=== Extracted material ===

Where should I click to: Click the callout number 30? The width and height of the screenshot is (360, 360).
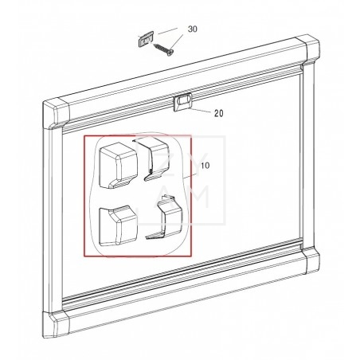(193, 29)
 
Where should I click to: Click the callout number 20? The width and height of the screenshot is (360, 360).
(219, 113)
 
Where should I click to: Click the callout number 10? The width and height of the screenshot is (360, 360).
(205, 166)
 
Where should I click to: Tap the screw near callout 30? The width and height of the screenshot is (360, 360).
(163, 49)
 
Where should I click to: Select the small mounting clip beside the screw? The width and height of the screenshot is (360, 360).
(146, 39)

===

Please reproduce all of the records above word for word, leaving out the pictures.

> [Solution for this task]:
Where should I click to: Click the callout number 30? The width and height of the screenshot is (360, 360).
(193, 29)
 
Where should I click to: Click the callout number 20? The width and height of the screenshot is (360, 360).
(219, 113)
 
Where should I click to: Click the callout number 10? The width and height of the screenshot is (360, 360).
(205, 166)
 
Where should I click to: Tap the screw near callout 30? The width and height of the screenshot is (360, 360).
(163, 49)
 
Where should I click to: Select the small mounting clip beside the screw? The width and height of the screenshot is (360, 360).
(146, 39)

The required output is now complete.